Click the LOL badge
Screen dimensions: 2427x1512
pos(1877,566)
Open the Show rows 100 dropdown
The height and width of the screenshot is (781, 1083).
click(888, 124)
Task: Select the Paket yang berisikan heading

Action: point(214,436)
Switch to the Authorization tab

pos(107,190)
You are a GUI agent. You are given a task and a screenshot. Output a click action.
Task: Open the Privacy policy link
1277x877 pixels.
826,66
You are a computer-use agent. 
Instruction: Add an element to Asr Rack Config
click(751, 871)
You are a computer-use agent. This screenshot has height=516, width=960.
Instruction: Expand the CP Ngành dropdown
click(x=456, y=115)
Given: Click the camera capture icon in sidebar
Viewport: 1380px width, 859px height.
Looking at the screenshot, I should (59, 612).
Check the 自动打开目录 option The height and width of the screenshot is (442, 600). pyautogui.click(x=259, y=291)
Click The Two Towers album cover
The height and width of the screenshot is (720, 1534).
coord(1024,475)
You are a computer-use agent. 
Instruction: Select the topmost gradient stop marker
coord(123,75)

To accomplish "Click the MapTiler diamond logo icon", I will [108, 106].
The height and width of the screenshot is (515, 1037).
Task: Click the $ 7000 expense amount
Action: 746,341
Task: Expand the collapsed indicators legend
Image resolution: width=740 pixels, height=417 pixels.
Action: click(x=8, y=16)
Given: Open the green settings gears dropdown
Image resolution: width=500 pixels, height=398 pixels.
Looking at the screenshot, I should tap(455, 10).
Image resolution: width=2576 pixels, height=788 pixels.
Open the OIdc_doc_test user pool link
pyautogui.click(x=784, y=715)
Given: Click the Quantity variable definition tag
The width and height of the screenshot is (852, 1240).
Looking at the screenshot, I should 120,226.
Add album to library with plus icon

- Exercise requirements
Without any alteration, the preceding material should be retyped in full.

- Finished exercise
Click the LOL badge
Screen dimensions: 2427x1512
pos(1877,566)
Open the Show rows 100 dropdown
The height and width of the screenshot is (781, 1083).
click(888, 124)
Task: Select the Paket yang berisikan heading

Action: point(214,436)
Switch to the Authorization tab

pos(107,190)
You are a GUI agent. You are given a task and a screenshot. Output a click action.
Task: Open the Privacy policy link
1277x877 pixels.
826,66
You are a computer-use agent. 
Instruction: Add an element to Asr Rack Config
click(751, 871)
You are a computer-use agent. This screenshot has height=516, width=960.
Instruction: Expand the CP Ngành dropdown
click(x=456, y=115)
Given: Click the camera capture icon in sidebar
Viewport: 1380px width, 859px height.
Looking at the screenshot, I should (59, 612).
Check the 自动打开目录 option The height and width of the screenshot is (442, 600). pyautogui.click(x=259, y=291)
Click The Two Towers album cover
The height and width of the screenshot is (720, 1534).
coord(1024,475)
You are a computer-use agent. 
Instruction: Select the topmost gradient stop marker
coord(123,75)

To accomplish "Click the MapTiler diamond logo icon", I will [108, 106].
The height and width of the screenshot is (515, 1037).
Task: Click the $ 7000 expense amount
Action: 746,341
Task: Expand the collapsed indicators legend
Image resolution: width=740 pixels, height=417 pixels.
Action: click(x=8, y=16)
Given: Open the green settings gears dropdown
Image resolution: width=500 pixels, height=398 pixels.
Looking at the screenshot, I should tap(455, 10).
Image resolution: width=2576 pixels, height=788 pixels.
Open the OIdc_doc_test user pool link
pyautogui.click(x=784, y=715)
Given: Click the Quantity variable definition tag
The width and height of the screenshot is (852, 1240).
Looking at the screenshot, I should 120,226.
Add album to library with plus icon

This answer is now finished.